*Document section*
Yang CW , Kang PS , Kwon HU , Lee KC , Lee MJ , Kim HY , Choi EK , Lim HK , Kim CW .
Department of Anesthesiology and Pain Medicine, Jeju Halla General Hospital, Jeju, Korea.
Department of Anesthesiology and Pain Medicine, Konyang University Hospital, Daejeon, Korea. kangpo1026@hanmail.net
Department of Anesthesiology and Pain Medicine, Chungju Hospital, Konkuk University School of Medicine, Chungju, Korea.
Department of Anesthesiology and Pain Medicine, College of Medicine, Inha University, Incheon, Korea.
Department of Preventive Medicine, School of Medicne, Chungnam National University, Daejeon, Korea.

*Data for review*
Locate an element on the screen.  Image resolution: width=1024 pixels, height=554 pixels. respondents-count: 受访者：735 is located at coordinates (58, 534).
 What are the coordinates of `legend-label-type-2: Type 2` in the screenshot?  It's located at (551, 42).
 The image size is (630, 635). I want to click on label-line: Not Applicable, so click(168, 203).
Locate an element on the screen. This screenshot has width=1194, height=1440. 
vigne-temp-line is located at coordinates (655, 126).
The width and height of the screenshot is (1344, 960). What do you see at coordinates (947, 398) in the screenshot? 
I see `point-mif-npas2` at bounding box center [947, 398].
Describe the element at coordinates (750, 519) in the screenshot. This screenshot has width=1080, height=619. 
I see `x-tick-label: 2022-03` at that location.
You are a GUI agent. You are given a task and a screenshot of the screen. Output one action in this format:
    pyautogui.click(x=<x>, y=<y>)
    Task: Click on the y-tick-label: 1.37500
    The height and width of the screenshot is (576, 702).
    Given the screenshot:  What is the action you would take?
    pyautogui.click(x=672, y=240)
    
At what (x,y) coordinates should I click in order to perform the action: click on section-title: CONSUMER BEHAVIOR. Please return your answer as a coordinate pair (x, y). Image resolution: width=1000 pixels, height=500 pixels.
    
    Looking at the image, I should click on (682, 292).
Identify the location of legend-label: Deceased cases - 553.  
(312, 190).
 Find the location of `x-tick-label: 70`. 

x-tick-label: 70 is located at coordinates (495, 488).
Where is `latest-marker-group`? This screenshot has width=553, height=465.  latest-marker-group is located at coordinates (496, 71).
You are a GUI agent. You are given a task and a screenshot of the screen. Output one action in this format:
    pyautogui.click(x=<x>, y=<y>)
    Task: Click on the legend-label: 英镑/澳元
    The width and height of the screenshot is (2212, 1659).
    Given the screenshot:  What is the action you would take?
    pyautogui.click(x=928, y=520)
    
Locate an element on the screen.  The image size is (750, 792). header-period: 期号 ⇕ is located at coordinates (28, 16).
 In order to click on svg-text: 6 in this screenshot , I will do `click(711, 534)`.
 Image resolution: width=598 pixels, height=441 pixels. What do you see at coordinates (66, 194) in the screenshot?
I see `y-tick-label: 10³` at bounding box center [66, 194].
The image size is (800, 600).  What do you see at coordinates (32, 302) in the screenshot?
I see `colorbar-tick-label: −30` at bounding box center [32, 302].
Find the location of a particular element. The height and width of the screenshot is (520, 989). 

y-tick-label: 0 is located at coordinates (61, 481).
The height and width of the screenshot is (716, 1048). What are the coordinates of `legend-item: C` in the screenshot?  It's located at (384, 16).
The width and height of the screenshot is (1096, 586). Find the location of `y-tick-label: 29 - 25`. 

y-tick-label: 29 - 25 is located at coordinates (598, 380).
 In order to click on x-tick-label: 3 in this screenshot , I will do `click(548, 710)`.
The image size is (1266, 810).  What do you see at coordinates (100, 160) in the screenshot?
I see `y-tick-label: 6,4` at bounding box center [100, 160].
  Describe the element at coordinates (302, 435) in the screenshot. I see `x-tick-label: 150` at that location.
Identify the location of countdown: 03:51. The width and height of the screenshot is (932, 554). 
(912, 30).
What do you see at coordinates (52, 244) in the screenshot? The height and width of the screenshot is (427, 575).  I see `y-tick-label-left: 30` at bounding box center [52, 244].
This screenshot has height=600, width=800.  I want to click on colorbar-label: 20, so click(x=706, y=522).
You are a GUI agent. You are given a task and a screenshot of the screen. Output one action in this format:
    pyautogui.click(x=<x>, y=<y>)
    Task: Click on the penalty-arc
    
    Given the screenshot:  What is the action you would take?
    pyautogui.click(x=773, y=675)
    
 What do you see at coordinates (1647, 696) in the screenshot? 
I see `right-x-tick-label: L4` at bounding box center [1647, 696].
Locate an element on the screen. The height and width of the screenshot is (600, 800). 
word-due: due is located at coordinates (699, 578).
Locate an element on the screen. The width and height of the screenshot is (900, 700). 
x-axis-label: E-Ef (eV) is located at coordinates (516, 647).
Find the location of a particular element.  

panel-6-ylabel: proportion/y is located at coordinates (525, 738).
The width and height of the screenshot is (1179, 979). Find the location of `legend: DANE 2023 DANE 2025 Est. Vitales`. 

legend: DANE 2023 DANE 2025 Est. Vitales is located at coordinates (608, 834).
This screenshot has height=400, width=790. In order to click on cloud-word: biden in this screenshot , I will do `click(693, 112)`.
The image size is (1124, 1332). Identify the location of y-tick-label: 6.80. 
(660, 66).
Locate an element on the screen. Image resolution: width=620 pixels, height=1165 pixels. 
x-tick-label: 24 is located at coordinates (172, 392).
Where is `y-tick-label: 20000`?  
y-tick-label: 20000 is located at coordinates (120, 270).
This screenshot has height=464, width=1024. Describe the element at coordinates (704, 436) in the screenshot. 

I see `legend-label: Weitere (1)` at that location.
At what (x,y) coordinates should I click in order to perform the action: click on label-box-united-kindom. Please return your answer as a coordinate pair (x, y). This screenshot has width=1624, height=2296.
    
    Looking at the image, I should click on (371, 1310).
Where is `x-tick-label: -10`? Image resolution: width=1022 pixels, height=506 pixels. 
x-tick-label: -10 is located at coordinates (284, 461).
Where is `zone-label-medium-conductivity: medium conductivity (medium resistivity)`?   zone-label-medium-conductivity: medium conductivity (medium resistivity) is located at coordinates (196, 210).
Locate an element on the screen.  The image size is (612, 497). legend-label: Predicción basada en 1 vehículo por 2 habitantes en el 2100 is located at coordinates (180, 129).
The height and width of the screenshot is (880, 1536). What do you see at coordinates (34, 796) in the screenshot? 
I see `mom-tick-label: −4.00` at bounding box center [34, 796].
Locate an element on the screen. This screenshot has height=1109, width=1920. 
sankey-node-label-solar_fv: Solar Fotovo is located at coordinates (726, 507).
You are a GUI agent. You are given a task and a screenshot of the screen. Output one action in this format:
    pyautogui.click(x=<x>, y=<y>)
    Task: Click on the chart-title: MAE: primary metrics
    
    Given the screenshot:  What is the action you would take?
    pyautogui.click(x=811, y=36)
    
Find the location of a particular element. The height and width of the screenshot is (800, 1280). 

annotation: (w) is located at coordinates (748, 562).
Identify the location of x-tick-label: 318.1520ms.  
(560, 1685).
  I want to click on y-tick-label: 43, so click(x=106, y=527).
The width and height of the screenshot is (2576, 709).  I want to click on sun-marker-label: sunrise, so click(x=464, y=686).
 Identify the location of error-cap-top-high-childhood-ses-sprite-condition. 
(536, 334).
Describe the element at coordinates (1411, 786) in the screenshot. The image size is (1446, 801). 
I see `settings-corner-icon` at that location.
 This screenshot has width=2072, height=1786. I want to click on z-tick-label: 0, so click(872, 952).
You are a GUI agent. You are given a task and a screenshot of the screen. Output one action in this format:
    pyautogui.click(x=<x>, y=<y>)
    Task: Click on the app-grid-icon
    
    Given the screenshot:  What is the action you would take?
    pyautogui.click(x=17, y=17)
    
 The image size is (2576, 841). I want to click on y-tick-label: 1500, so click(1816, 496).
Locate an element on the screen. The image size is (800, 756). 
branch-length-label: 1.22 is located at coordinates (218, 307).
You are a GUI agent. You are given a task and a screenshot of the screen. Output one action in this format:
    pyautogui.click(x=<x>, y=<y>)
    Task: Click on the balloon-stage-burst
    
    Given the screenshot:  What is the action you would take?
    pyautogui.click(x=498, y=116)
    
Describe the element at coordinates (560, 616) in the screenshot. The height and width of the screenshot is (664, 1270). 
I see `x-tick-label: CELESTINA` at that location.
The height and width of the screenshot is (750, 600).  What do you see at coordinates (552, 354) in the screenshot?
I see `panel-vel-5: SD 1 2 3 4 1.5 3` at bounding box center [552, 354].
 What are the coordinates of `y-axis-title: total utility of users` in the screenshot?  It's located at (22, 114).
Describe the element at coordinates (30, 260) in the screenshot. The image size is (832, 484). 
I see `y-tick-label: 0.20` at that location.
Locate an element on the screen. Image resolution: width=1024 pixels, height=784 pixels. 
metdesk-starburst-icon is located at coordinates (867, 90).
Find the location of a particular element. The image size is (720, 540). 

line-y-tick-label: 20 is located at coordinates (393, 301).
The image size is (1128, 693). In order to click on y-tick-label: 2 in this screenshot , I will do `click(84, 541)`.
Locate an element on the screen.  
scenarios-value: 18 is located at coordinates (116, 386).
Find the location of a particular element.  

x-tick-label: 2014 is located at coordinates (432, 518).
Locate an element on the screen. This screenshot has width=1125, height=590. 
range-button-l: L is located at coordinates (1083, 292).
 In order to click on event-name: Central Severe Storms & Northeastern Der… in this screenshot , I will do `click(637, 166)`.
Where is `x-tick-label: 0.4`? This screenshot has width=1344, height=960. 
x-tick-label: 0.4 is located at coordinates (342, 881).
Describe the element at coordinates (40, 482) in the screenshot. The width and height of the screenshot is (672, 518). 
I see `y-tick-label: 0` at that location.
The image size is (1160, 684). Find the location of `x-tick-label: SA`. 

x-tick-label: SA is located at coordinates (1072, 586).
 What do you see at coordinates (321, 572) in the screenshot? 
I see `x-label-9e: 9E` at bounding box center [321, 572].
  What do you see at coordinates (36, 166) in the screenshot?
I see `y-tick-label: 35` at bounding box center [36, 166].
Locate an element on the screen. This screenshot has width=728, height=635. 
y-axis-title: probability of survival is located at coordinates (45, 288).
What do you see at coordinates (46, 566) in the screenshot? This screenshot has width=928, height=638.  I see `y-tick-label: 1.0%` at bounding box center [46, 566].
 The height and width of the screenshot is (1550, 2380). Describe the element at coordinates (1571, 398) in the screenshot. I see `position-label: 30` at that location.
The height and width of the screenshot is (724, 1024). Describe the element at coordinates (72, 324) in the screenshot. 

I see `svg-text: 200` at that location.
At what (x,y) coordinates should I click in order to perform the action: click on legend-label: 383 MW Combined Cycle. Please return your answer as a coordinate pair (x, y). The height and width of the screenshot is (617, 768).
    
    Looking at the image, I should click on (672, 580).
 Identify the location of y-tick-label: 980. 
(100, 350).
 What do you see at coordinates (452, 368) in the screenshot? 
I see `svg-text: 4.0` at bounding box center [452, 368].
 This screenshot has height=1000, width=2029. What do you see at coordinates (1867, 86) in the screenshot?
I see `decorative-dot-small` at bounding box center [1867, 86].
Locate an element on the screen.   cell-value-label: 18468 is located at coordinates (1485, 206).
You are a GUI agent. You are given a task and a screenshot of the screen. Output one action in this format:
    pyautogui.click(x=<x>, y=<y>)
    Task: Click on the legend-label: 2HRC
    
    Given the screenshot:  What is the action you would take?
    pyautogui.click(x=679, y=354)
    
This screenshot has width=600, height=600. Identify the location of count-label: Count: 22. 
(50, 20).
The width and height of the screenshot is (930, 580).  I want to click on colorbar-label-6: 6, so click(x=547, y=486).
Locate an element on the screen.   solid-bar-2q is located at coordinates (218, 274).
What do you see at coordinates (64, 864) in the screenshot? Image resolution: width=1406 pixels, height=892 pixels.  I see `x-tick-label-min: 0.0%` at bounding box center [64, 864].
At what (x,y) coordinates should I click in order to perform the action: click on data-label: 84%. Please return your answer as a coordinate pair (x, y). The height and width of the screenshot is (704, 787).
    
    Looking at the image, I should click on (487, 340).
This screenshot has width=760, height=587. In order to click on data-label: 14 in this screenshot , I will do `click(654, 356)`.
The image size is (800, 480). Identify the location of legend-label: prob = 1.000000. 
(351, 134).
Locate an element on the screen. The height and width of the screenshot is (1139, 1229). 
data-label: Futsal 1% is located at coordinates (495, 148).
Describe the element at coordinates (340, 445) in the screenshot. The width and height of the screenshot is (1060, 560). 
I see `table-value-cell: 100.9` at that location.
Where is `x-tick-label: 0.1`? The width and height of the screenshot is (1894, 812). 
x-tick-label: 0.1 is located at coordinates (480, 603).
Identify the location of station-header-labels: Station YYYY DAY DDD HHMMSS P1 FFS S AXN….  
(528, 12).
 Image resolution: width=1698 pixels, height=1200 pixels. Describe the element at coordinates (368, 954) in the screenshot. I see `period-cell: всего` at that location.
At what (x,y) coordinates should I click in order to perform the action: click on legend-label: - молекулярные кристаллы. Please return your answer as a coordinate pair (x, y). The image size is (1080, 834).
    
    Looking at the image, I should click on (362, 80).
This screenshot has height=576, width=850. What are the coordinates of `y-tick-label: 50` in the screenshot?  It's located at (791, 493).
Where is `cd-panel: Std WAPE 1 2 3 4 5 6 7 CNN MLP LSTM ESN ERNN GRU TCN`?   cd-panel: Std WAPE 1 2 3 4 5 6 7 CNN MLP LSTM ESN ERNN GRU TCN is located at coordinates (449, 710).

*Exercise tasks*
a) From the author affiliation list above the data, write out again the stretch from "Department of Anesthesiology and Pain Medicine, Konyang" through "University, Daejeon, Korea.".
b) Using the author affiliation list that precedes the data, name every distinct city it gives, listing each only once.
c) In the author affiliation list before the data, which department is listed at Chungnam National University?

*Per-task outputs*
a)
Department of Anesthesiology and Pain Medicine, Konyang University Hospital, Daejeon, Korea. kangpo1026@hanmail.net
Department of Anesthesiology and Pain Medicine, Chungju Hospital, Konkuk University School of Medicine, Chungju, Korea.
Department of Anesthesiology and Pain Medicine, College of Medicine, Inha University, Incheon, Korea.
Department of Preventive Medicine, School of Medicne, Chungnam National University, Daejeon, Korea.

b) Jeju, Daejeon, Chungju, Incheon

c) The Department of Preventive Medicine.